Chacun des grands affluens du Mississipi a sa physionomie propre qu'on essaiera de décrire. Le Missouri surtout est digne de l'attention du voyageur et du savant; bien peu d'explorateurs pourtant ont jusqu'à ce jour visité les sources de ce puissant fleuve. La principale est située à moins de 2 kilomètres de l'origine du fleuve Colombie, et de cette source jusqu'à l'embouchure du Mississipi on compte approximativement 7,000 kilomètres de distance. Si cette longueur était développée en ligne droite sur un méridien terrestre, elle s'étendrait à travers 63 degrés de latitude depuis l'équateur jusqu'au milieu du Groënland; mais les détours du Missouri sont tellement nombreux qu'il ne traverse en réalité que 18 degrés de latitude. Il est très probable que le Missouri-Mississipi est le plus long fleuve de la terre, qu'il dépasse même en longueur le Nil, dont les sources semblent reculer à mesure qu'on en remonte le cours. Le Missouri proprement dit est formé par la réunion de trois torrens, le Madison, le Jefferson et le Gallatin. Dans sa partie supérieure, il traverse un terrain volcanique, fracturé par des tremblemens de terre; sur ses

plages, la pierre ponce et les débris de lave se mêlent aux cailloux roulés et au sable granitique. Presque partout il coule à une grande profondeur dans un cañon ou kenyon, gorge étroite que la rivière a évidemment creusée dans le roc vif, à mesure que la chaîne des Rocheuses et le continent qui sert de base à ces montagnes s'élevaient au-dessus de la mer. C'est entre les derniers contre-forts de la chaîne volcanique, dans une gorge sauvage appelée la porte des Rocheuses, que le Missouri a fait, pour s'ouvrir une issue, son travail géologique le plus grandiose. Sur une longueur de 9 kilomètres, les rochers s'élèvent perpendiculairement du bord de la rivière jusqu'à une hauteur d'environ 400 mètres. Le lit du fleuve est tellement encaissé entre ces sombres parois, qu'il a tout au plus 150 mètres de large, et de loin en loin seulement l'on peut trouver entre la muraille de rocs et le courant de l'eau un point d'appui assez large pour qu'un homme puisse s'y tenir debout.

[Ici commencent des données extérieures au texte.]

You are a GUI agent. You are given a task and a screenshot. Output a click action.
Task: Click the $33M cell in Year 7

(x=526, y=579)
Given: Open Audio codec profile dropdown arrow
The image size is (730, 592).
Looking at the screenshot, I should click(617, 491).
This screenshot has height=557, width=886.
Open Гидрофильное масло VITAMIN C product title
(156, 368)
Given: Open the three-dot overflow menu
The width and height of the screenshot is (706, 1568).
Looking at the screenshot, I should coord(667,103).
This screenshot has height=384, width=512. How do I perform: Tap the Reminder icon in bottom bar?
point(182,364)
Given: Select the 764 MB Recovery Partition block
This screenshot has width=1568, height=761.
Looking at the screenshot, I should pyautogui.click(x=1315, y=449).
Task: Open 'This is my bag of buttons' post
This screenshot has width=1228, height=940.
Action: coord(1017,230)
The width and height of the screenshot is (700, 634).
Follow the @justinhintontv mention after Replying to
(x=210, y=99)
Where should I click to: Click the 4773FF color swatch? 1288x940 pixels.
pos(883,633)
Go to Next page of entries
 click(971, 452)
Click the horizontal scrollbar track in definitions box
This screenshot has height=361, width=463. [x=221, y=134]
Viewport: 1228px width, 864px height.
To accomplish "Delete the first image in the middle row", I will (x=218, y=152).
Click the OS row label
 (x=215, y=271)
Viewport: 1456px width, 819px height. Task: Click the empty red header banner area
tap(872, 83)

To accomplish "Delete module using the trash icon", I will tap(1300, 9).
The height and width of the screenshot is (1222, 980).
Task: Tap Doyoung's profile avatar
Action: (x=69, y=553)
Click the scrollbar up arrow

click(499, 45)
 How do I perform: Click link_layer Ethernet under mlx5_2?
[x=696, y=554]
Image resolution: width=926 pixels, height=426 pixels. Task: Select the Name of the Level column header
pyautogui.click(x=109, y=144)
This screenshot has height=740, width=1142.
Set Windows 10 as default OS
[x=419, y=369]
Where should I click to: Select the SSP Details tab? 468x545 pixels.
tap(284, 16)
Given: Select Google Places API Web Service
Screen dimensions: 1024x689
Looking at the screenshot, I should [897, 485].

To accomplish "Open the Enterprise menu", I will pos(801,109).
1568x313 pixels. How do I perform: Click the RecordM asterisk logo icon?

Le Missouri traverse ensuite une région désolée que les Canadiens appellent du nom significatif de mauvaises terres. Sur une étendue d'environ 7,500 kilomètres carrés se groupent en désordre des collines plus ou moins pyramidales que l'on prendrait de loin pour les tours ruinées d'une cité gigantesque. En certains endroits, ces tours naturelles sont tellement rapprochées que le voyageur pourrait se croire transporté dans une des rues étroites des anciennes villes d'Allemagne. Les cimes de ces hautes protubérances sont parfaitement unies et s'élèvent toutes à la même hauteur, comme si un immense niveau eût passé sur elles toutes à la fois; sur leurs flancs, les stratifications, diversement colorées, d'argile et de sable ferrugineux se retrouvent également à la même élévation. La nature des couches prouve que jadis le sommet des collines actuelles était le fond d'un lac, et que l'exhaussement graduel du continent a forcé les eaux de ce lac à se creuser dans le sol friable une foule de kenyons irréguliers dirigés vers le Missouri et le Yellow-Stone. Peut-être aussi des mouvemens volcaniques ont-ils aidé à former des ravines en fracturant le sol, car on trouve dans le voisinage des mauvaises terres des amas énormes de pierres ponces, et, d'après Audubon, on y voit aussi un volcan en pleine activité, dont la tête est souvent environnée de fumée et de flammes rougeâtres. Ce pays aride est presque entièrement dépourvu d'eau et de végétation; il est encore bien peu visité, et peut-être sera-t-il traversé par le chemin de fer du Pacifique avant même que la topographie en soit bien connue.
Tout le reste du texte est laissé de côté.